A Need to Adopt Precautions
The importance of tick-bite prevention, now more than ever, is necessary with medical resources being pushed to new limits due to COVID-19. “We don’t want people to be afraid, we just want them to take a few precautions so they can still enjoy being outside,” said Jean Tsao, an associate professor at Michigan State University who researches ticks and tick-borne illness. “We know being out in nature is good for people’s health, but we just don’t want them to have a bad experience.” Along with the abundance of the blood-hosting insects, comes an increasing need for humans to become vigilant to prevent the transfer of bacteria from the insect to humans, dogs, and horses. The bacteria can be in the form of Lyme disease which can be very debilitating if not caught early and treated correctly. Numerous additional diseases can also be transmitted via the bite of ticks although they are not as common as Lyme disease.
The tick population, and Lyme bacteria, have traveled all the way up the sandy Lake Michigan shoreline as well as into the Upper Peninsula. In addition, ticks and Lyme bacteria have both been documented migrating east from the Lake Michigan shoreline toward the middle of the state in several lower-Michigan counties as well as several mid-Michigan counties. Keep in mind, every tick found in Michigan may not be a carrier for Lyme disease. If you discover a tick on you, remove it and place it in a small vial (prescription bottles work well) or a zip lock bag with a piece of grass. Expert tick identification and testing of ticks can be found at Michigan Department of Health and Human Services. They will test the tick (for free) for Michigan residents. Go to https://www.michigan.gov/emergingdiseases and follow the instructions.
Ticks favor a natural area - near a grassy shoreline, a field near a wooded area, or a woods which is home to wildlife such as deer, mice or even birds (which are the natural hosts for ticks). If you frequent areas such as those listed, be extra vigilant and develop a routine for checking for ticks on a daily basis. Especially if you have pets as ticks can come inside your home/car on your pet where they may choose to have a blood dinner on you instead of your pet. (See your veterinarian for several options to keep your pet safe from fleas and ticks.)
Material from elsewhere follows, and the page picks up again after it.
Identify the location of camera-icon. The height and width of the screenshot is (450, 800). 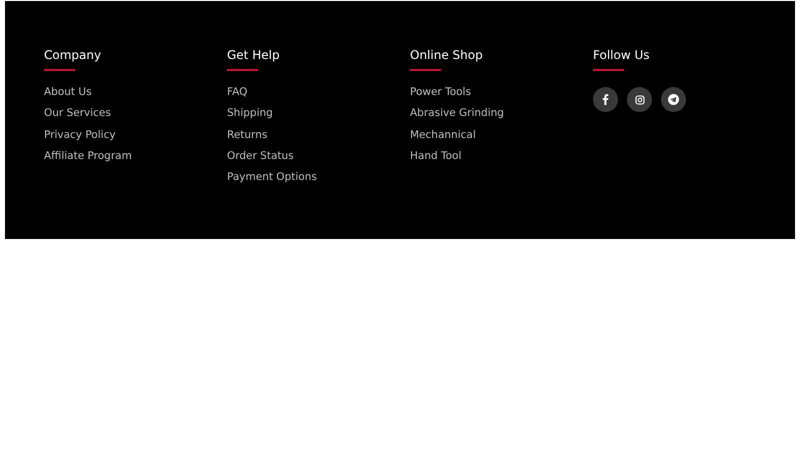
(639, 99).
If you walk trails in tall grassy areas, wear light-colored clothing and avoid coming into contact with the overgrown grass bordering the trails as ticks will often perch on the tip of the grass waiting for their next host. Depending on the life stage they are in, ticks can be extremely small - a sesame seed is large when compared to a tick in the nymph stage. Although they resemble spiders, ticks have a very hard shell and they are difficult to kill by hitting with an object. They also can move very, very quickly.
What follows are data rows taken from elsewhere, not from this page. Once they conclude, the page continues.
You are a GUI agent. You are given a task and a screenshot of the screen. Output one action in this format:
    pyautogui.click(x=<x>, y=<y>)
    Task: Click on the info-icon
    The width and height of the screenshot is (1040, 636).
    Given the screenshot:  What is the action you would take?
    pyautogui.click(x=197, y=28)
Ticks can attach to your skin anywhere on your body; however, they commonly prefer your scalp (typically by your neckline), ears, waistline, armpit, and groin area – moist areas of the body. For pets, check their entire body but focus around ears, chest, underbelly, legs, feet (between toes) and tail. Brush your clothes off before coming indoors if you have been near a tick infested area. Shower promptly after coming in from working or playing in the woods to easily find and wash ticks off your body before they become a concern.
Some insect repellents containing DEET are effective for repelling ticks and can be applied to your skin and/or clothing. Seek guidance from labeled products for applications for you and your family.
For more information and a printable brochure “Ticks and Your Health”, go to: http://www.uawlocal4911.org/Ticks&YourHealth.pdf
Enjoy your summer outdoors, but this year, choose to adopt a precautionary measure and make it a part of your routine for you and your family. Teach your children how to conduct a tick check on themselves which will enable them to teach their friends. Education is the key to keeping your family and pets safe.